First, a pair of NIR-VL pictures are sparsely approximated using the suggested CSSA algorithms with various sparsity structures. In order to do multifocus and multimodal image fusion tasks, we then apply the suggested methods. The 32 filters of size 8 × 8 in the convolutional dictionaries utilised in the experiments are learned using the online CDL approach. A multifocus picture dataset and an NIR-VL image dataset, each with 10 pairs of images, make up the training data. The RGB-NIR scene dataset and the Lytro dataset, respectively, are used to capture the NIR-VL and multifocus photos. Both visually and through objective evaluation indicators, the fusion results are assessed. The average peak signal-to-noise ratio (PSNR), the structural similarity index (SSIM), average entropy (EN), and the average are the five metrics utilised for objective evaluations.
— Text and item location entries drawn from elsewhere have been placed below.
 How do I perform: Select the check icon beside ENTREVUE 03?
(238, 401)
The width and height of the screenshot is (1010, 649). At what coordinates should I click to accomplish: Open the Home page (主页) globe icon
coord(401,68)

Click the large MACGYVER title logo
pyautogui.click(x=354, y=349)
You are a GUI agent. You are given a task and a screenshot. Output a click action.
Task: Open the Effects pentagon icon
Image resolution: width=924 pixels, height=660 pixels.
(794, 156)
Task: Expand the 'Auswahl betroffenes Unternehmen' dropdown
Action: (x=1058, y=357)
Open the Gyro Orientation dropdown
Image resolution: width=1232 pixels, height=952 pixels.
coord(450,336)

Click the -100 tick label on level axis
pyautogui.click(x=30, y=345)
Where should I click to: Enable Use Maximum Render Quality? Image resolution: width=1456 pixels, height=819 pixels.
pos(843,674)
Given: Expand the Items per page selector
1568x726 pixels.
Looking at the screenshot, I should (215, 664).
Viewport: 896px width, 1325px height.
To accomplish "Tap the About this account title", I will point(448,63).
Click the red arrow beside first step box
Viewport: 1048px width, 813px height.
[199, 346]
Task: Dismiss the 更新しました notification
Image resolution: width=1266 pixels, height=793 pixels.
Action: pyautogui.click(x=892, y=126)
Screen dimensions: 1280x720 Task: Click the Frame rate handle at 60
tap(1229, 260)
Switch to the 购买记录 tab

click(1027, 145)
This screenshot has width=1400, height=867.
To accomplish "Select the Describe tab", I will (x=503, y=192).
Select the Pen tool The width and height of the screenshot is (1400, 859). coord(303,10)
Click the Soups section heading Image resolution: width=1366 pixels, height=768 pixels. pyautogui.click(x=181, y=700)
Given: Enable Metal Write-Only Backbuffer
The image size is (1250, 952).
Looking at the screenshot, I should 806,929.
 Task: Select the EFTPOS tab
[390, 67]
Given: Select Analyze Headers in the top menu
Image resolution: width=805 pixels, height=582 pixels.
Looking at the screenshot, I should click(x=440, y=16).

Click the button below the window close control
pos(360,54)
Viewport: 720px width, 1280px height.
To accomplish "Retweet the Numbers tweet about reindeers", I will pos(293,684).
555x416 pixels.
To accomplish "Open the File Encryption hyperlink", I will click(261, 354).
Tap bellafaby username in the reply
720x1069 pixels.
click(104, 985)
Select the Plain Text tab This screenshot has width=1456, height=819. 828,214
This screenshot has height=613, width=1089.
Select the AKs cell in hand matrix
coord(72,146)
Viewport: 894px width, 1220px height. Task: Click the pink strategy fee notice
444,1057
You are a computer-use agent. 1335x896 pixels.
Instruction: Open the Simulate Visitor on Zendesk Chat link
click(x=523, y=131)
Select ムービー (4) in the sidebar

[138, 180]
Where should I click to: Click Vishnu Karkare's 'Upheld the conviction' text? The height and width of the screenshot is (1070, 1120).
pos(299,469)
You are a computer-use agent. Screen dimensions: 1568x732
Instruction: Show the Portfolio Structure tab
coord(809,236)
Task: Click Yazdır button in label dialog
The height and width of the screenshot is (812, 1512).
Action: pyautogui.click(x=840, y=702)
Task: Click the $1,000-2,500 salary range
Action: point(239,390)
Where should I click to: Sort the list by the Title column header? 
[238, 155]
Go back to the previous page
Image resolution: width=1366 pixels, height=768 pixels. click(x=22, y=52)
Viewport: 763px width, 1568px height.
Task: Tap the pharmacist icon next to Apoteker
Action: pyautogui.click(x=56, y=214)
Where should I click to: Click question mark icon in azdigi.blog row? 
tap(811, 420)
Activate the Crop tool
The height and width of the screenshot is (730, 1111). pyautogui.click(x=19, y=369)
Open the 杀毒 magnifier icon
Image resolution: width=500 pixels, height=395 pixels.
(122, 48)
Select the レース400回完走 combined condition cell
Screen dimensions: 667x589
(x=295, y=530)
From the Figs. 567, there are two images: a visible image and an NIR image. The visible image is more amenable to human perception and contains a plethora of textural data. By acquiring considerable thermal radiation data, infrared pictures can be used to emphasise significant targets like cars, people, and other objects even in low light or other extremely hostile situations. An NIR light source is required to create an image since, like visible light, NIR is a reflected energy. During the day, the sun supplies plenty of IR light, but at night, an IR light source is needed to illuminate an area. A final image with more information is obtained when we merge the two input photos, a visible image and an NIR infrared image (Fig. 8, 9, and 10).

Fig. 5
A photograph of a circular flight of stairs. The objects are not sharp.

Visible image

Fig. 6
A photograph of a circular flight of stairs. The objects lack the original colors, but are in 2 types of shades.

NIR image

Fig. 7
A photograph of the fused image of the visible and N I R image of the stairs. The objects are well defined.

Fused image

Fig. 8
A photograph of 2 sofa sets arranged perpendicularly in a room. The objects are not sharp.

Visual image

Fig. 9
A photograph of 2 sofa sets arranged perpendicularly in a room. The objects lack the original colors, but are in 2 types of shades.

NIR image

Fig. 10
A photograph of 2 sofa sets arranged perpendicularly in a room. The objects are well defined.

Fused image

To create the fused convolutional SRs, we fuse the convolutional SRs (with identical supports) using the elementwise maximum absolute value rule. The other steps of the two algorithms are identical. The acquired fusion findings show that using CSSA results in significant gains in terms of greater contrast resolutions and better fusing of multifocus edges (boundaries where one side is in focus, and the other side is out of focus). The figure depicts an example of fusion results obtained using the two procedures. The objective evaluation results in Table II also show that CSSA increases the overall performance of the CSA-based multifocus image fusion approach.

6 Conclusion

Based on the alternating direction approach of multipliers, algorithms for convolutional simultaneous sparse approximation with diverse sparsity structures have been presented. We tested the efficacy of the suggested approaches by applying them to two distinct types of picture fusion challenges and comparing the results to those of current image fusion methods. A novel near-infrared and visible light picture fusion approach based on convolutional simultaneous sparse approximation was suggested in particular.